(Records drawn from a dataset)
*** Block opens ***
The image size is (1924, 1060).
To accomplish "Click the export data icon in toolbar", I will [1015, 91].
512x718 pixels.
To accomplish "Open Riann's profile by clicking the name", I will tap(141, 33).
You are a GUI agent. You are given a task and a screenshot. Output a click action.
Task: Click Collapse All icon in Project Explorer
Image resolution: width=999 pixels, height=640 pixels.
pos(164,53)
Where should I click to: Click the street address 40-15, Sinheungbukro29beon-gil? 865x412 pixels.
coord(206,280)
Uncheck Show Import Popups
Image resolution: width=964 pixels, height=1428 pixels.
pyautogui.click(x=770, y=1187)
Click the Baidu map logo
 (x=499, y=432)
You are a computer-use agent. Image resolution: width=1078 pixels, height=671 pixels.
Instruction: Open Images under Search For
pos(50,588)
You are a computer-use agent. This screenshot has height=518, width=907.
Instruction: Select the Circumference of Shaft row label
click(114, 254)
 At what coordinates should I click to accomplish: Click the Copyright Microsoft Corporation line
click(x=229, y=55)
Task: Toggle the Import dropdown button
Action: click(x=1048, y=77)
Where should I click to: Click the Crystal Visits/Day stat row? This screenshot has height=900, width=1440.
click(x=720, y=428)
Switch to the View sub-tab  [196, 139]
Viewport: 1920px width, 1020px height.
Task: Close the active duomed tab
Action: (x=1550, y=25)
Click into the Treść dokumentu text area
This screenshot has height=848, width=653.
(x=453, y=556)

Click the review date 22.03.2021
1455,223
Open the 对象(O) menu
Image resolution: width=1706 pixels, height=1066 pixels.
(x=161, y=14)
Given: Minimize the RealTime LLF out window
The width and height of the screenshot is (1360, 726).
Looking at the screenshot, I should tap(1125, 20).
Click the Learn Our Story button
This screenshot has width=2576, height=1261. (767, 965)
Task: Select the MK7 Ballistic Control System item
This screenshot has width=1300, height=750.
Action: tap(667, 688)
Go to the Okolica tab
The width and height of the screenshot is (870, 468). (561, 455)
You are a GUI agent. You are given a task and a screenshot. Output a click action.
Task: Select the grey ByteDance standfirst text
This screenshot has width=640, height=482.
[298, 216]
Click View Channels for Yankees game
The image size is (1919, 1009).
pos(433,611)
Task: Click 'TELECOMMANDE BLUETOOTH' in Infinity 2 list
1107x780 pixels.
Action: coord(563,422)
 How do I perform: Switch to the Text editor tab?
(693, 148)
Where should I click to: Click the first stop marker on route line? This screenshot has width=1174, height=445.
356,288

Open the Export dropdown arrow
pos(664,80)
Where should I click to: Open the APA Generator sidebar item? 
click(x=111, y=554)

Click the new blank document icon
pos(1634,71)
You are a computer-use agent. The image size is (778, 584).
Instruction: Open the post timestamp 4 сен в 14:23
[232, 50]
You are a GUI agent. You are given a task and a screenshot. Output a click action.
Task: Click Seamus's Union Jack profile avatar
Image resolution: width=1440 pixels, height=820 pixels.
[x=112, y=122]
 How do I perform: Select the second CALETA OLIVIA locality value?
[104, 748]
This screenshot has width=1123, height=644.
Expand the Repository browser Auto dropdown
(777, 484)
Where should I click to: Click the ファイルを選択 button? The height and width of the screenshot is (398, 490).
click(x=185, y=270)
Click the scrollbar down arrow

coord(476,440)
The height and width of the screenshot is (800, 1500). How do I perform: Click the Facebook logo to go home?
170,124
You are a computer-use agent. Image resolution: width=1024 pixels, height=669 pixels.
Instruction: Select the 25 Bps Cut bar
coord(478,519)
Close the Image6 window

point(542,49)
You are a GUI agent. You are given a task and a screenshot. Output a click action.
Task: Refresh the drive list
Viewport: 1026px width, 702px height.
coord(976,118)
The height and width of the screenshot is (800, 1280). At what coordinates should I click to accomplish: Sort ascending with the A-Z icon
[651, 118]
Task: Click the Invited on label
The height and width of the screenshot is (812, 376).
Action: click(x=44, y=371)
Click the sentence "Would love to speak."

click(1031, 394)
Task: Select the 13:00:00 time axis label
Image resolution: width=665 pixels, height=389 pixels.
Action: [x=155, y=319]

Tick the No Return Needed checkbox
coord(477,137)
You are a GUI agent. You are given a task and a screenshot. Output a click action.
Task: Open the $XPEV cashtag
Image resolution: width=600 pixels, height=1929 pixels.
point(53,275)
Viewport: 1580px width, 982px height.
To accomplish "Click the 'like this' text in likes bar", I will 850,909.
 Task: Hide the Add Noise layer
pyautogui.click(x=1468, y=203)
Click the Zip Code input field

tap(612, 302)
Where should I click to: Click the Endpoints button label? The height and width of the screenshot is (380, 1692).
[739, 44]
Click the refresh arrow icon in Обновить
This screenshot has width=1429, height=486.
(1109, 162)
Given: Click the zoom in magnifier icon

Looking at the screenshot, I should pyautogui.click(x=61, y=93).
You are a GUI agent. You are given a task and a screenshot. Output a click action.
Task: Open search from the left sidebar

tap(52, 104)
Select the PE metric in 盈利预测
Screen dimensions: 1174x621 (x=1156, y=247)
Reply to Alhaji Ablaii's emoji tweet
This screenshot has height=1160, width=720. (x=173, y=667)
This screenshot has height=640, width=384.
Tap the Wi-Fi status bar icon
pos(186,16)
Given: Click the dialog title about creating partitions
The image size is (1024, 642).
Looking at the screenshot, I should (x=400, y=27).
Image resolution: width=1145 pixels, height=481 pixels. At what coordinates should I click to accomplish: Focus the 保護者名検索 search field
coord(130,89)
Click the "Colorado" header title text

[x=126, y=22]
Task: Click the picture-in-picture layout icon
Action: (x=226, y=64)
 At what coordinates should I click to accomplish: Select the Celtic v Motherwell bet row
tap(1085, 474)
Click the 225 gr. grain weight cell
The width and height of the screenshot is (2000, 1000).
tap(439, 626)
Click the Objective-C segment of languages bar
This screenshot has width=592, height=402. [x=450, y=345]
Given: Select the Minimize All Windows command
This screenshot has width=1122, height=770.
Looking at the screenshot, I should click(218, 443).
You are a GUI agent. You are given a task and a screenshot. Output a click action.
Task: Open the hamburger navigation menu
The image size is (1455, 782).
*** Block closes ***
**Work to complete:**
Search the data above for lines holding "profile" and copy each of them.

**Written response:**
To accomplish "Open Riann's profile by clicking the name", I will tap(141, 33).
Task: Click Seamus's Union Jack profile avatar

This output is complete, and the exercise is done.